## Work request
Would you restate the data exactly as given?

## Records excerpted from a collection
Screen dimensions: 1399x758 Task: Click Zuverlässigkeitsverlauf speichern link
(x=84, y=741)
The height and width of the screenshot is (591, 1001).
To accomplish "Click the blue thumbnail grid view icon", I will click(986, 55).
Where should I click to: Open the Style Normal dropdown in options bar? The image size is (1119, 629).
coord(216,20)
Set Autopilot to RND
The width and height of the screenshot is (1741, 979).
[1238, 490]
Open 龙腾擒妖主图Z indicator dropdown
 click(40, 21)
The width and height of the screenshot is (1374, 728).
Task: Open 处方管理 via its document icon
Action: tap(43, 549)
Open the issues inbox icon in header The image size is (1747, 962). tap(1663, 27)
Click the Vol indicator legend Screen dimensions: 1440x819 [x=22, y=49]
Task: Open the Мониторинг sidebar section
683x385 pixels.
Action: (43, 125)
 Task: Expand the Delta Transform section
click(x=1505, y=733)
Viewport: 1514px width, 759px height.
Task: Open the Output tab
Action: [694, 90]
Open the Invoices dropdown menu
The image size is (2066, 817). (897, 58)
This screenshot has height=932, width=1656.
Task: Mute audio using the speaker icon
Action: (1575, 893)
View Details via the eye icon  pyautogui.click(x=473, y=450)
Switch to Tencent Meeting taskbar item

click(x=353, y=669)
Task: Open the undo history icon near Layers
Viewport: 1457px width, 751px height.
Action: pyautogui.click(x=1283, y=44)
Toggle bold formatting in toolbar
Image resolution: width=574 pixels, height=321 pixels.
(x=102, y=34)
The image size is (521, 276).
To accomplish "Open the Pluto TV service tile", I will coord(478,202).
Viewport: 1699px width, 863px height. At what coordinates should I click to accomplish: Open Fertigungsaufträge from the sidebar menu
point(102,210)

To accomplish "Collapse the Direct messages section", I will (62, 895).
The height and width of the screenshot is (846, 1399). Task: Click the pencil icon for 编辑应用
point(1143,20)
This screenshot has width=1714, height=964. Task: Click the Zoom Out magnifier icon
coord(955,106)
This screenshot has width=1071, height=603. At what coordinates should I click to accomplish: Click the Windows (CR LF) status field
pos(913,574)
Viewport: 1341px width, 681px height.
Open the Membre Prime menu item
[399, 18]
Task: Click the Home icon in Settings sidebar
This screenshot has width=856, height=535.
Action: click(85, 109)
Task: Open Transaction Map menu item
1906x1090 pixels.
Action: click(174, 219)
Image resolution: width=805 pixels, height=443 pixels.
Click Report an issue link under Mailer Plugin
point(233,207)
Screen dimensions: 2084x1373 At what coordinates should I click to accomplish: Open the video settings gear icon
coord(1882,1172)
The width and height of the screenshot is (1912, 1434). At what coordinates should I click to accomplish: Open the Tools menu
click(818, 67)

## Finished exercise
Screen dimensions: 1399x758 Task: Click Zuverlässigkeitsverlauf speichern link
(x=84, y=741)
The height and width of the screenshot is (591, 1001).
To accomplish "Click the blue thumbnail grid view icon", I will click(986, 55).
Where should I click to: Open the Style Normal dropdown in options bar? The image size is (1119, 629).
coord(216,20)
Set Autopilot to RND
The width and height of the screenshot is (1741, 979).
[1238, 490]
Open 龙腾擒妖主图Z indicator dropdown
 click(40, 21)
The width and height of the screenshot is (1374, 728).
Task: Open 处方管理 via its document icon
Action: tap(43, 549)
Open the issues inbox icon in header The image size is (1747, 962). tap(1663, 27)
Click the Vol indicator legend Screen dimensions: 1440x819 [x=22, y=49]
Task: Open the Мониторинг sidebar section
683x385 pixels.
Action: (43, 125)
 Task: Expand the Delta Transform section
click(x=1505, y=733)
Viewport: 1514px width, 759px height.
Task: Open the Output tab
Action: [694, 90]
Open the Invoices dropdown menu
The image size is (2066, 817). (897, 58)
This screenshot has height=932, width=1656.
Task: Mute audio using the speaker icon
Action: (1575, 893)
View Details via the eye icon  pyautogui.click(x=473, y=450)
Switch to Tencent Meeting taskbar item

click(x=353, y=669)
Task: Open the undo history icon near Layers
Viewport: 1457px width, 751px height.
Action: pyautogui.click(x=1283, y=44)
Toggle bold formatting in toolbar
Image resolution: width=574 pixels, height=321 pixels.
(x=102, y=34)
The image size is (521, 276).
To accomplish "Open the Pluto TV service tile", I will coord(478,202).
Viewport: 1699px width, 863px height. At what coordinates should I click to accomplish: Open Fertigungsaufträge from the sidebar menu
point(102,210)

To accomplish "Collapse the Direct messages section", I will (62, 895).
The height and width of the screenshot is (846, 1399). Task: Click the pencil icon for 编辑应用
point(1143,20)
This screenshot has width=1714, height=964. Task: Click the Zoom Out magnifier icon
coord(955,106)
This screenshot has width=1071, height=603. At what coordinates should I click to accomplish: Click the Windows (CR LF) status field
pos(913,574)
Viewport: 1341px width, 681px height.
Open the Membre Prime menu item
[399, 18]
Task: Click the Home icon in Settings sidebar
This screenshot has width=856, height=535.
Action: click(85, 109)
Task: Open Transaction Map menu item
1906x1090 pixels.
Action: click(174, 219)
Image resolution: width=805 pixels, height=443 pixels.
Click Report an issue link under Mailer Plugin
point(233,207)
Screen dimensions: 2084x1373 At what coordinates should I click to accomplish: Open the video settings gear icon
coord(1882,1172)
The width and height of the screenshot is (1912, 1434). At what coordinates should I click to accomplish: Open the Tools menu
click(818, 67)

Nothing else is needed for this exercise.